Dunn is echoing the perceptions of states concerned that the newly created, yet-to-be implemented WIFIA program would supplant the existing state revolving fund programs and take away their appropriations. To appease states, Congress inserted “right-of-first-refusal” language that would require the EPA to notify states when water utilities seek funding under WIFIA, and states would then have 60 days to decide whether to fund the project under the state revolving fund programs or to let it be funded under WIFIA.
Utilities shouldn’t merely be required to check off on a form or letter of interest to the EPA, which would be charged with providing loans under the WIFIA program. They should be required to wait for a response from the states, according to Dunn.
The EPA told Bloomberg BNA that the agency plans to send the entire letter of interest with all the attachments to the state revolving fund program, where the project will be located, unless the WIFIA prospective borrower indicates they don’t want the agency to send its entire letter of interest.
“Even if the prospective borrower indicated it does not want us to send the entire Letter of Interest, EPA will still send a notification to the SRF with basic details, such as the prospective borrower’s name, contact information,” the EPA said in an e-mail, adding “this notification will happen within 30 days of receiving a Letter of Interest.”
Dunn said EPA’s statement to Bloomberg BNA is at odds with the rule (RIN: 2040-AF63) the EPA is proposing to issue credit under the WIFIA program.
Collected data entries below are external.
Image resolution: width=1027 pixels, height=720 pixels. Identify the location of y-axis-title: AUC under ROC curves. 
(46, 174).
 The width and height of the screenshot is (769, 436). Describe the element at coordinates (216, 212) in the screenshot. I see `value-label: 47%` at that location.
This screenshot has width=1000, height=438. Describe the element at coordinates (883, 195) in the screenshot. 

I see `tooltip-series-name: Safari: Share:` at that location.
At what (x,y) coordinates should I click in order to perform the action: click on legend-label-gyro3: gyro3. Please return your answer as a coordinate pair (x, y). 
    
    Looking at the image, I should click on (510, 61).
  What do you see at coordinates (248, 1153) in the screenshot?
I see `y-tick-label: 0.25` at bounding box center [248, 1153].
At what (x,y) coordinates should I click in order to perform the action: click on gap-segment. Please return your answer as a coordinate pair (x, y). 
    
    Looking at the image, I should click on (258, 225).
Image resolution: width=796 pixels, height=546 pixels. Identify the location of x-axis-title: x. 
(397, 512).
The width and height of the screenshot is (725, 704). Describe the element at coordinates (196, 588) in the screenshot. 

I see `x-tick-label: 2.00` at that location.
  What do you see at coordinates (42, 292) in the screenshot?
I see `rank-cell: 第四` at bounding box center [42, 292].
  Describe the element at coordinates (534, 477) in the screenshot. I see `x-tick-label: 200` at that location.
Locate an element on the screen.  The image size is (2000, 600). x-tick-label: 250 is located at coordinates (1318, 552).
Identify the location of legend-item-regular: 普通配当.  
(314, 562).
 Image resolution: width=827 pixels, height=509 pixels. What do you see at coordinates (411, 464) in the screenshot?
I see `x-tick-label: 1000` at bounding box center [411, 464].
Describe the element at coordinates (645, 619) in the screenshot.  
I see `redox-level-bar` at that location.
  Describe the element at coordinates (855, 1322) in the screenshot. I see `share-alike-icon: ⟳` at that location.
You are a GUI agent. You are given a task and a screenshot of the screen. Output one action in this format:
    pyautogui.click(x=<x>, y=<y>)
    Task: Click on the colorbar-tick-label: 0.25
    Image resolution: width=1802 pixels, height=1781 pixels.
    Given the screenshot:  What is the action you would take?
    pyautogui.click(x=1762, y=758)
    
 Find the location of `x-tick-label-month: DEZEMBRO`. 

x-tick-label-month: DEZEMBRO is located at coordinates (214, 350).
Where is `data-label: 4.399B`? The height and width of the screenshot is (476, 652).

This rule, which was due out this month, is currently under review at the White House Office of Management and Budget.
“The notification to the state fund in the proposal under review at OMB, as it has been described to us, appears to be notice to, but does not seek a response from, the state fund,” Dunn said, adding that the EPA response is short of the meaningful right-of-first-refusal the states anticipate.
“WIFIA was designed to work with the SRFs—this passive approach runs the risk of not accomplishing that clear legislative intent. The first refusal was the subject of much discussion and correspondence during the open discussions to develop the WIFIA legislative provisions,” Dunn said.
In a December 2014 letter to Andrew Sawyers, director of the EPA’s Office of Wastewater Management, and Peter Grevatt, director of the EPA’s Office of Groundwater and Drinking Water, state water and financing officials made their position clear to the EPA on the “meaningful” response issue.
The states said they want water and wastewater utility applicants to be required to submit the same project to the SRF program that is to be submitted for WIFIA funding, together with required SRF application information; and that the SRF program (if it chooses to participate) only be required to match the funding amount requested in the WIFIA application. That is set at 49 percent, unless the SRF program wishes to fund a larger portion of the project.
Moreover, states said the EPA should notify them again if the applicant changes the schedule of the project or financing amount.
Water utility representatives say the EPA already is going beyond what is required in the statute by sharing the letter of intent.
“There is no requirement that water utilities seek financing under state revolving fund programs or that they submit applications for the same project to state revolving fund programs,” Dan Hartnett, director of legislative affairs for the Association of Metropolitan Water Agencies, told Bloomberg BNA in an Oct. 28 interview.